RECORDS TO USE ::
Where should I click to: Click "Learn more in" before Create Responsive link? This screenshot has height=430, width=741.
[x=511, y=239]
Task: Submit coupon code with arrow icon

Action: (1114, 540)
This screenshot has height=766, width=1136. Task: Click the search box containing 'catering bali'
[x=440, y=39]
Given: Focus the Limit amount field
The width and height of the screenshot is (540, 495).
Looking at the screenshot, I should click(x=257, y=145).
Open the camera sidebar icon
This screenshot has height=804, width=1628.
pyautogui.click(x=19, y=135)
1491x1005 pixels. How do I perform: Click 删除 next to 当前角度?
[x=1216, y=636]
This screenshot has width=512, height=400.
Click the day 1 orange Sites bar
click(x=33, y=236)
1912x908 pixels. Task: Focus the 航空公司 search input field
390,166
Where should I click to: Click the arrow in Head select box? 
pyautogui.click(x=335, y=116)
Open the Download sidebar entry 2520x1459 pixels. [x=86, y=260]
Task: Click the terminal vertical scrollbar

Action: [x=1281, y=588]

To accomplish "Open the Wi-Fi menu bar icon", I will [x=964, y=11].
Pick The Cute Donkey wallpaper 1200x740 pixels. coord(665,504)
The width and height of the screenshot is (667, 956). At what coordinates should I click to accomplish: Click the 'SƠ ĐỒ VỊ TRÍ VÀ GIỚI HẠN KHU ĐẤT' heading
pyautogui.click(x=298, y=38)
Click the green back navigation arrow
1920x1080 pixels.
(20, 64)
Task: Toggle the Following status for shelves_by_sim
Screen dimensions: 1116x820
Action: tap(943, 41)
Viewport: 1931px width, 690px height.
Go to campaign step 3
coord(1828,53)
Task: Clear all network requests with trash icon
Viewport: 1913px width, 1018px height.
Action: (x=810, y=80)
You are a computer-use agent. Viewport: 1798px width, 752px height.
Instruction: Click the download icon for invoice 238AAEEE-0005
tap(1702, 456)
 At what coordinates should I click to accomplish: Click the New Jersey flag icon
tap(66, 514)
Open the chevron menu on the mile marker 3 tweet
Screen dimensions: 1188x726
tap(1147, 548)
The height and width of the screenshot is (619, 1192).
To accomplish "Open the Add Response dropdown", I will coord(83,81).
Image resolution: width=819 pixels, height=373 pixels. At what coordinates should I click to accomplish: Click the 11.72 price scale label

TO DO :: Reproduce every one of the entries above word for word, with no changes.

EXERCISE OUTPUT ::
Where should I click to: Click "Learn more in" before Create Responsive link? This screenshot has height=430, width=741.
[x=511, y=239]
Task: Submit coupon code with arrow icon

Action: (1114, 540)
This screenshot has height=766, width=1136. Task: Click the search box containing 'catering bali'
[x=440, y=39]
Given: Focus the Limit amount field
The width and height of the screenshot is (540, 495).
Looking at the screenshot, I should click(x=257, y=145).
Open the camera sidebar icon
This screenshot has height=804, width=1628.
pyautogui.click(x=19, y=135)
1491x1005 pixels. How do I perform: Click 删除 next to 当前角度?
[x=1216, y=636]
This screenshot has width=512, height=400.
Click the day 1 orange Sites bar
click(x=33, y=236)
1912x908 pixels. Task: Focus the 航空公司 search input field
390,166
Where should I click to: Click the arrow in Head select box? 
pyautogui.click(x=335, y=116)
Open the Download sidebar entry 2520x1459 pixels. [x=86, y=260]
Task: Click the terminal vertical scrollbar

Action: [x=1281, y=588]

To accomplish "Open the Wi-Fi menu bar icon", I will [x=964, y=11].
Pick The Cute Donkey wallpaper 1200x740 pixels. coord(665,504)
The width and height of the screenshot is (667, 956). At what coordinates should I click to accomplish: Click the 'SƠ ĐỒ VỊ TRÍ VÀ GIỚI HẠN KHU ĐẤT' heading
pyautogui.click(x=298, y=38)
Click the green back navigation arrow
1920x1080 pixels.
(20, 64)
Task: Toggle the Following status for shelves_by_sim
Screen dimensions: 1116x820
Action: tap(943, 41)
Viewport: 1931px width, 690px height.
Go to campaign step 3
coord(1828,53)
Task: Clear all network requests with trash icon
Viewport: 1913px width, 1018px height.
Action: (x=810, y=80)
You are a computer-use agent. Viewport: 1798px width, 752px height.
Instruction: Click the download icon for invoice 238AAEEE-0005
tap(1702, 456)
 At what coordinates should I click to accomplish: Click the New Jersey flag icon
tap(66, 514)
Open the chevron menu on the mile marker 3 tweet
Screen dimensions: 1188x726
tap(1147, 548)
The height and width of the screenshot is (619, 1192).
To accomplish "Open the Add Response dropdown", I will coord(83,81).
Image resolution: width=819 pixels, height=373 pixels. At what coordinates should I click to accomplish: Click the 11.72 price scale label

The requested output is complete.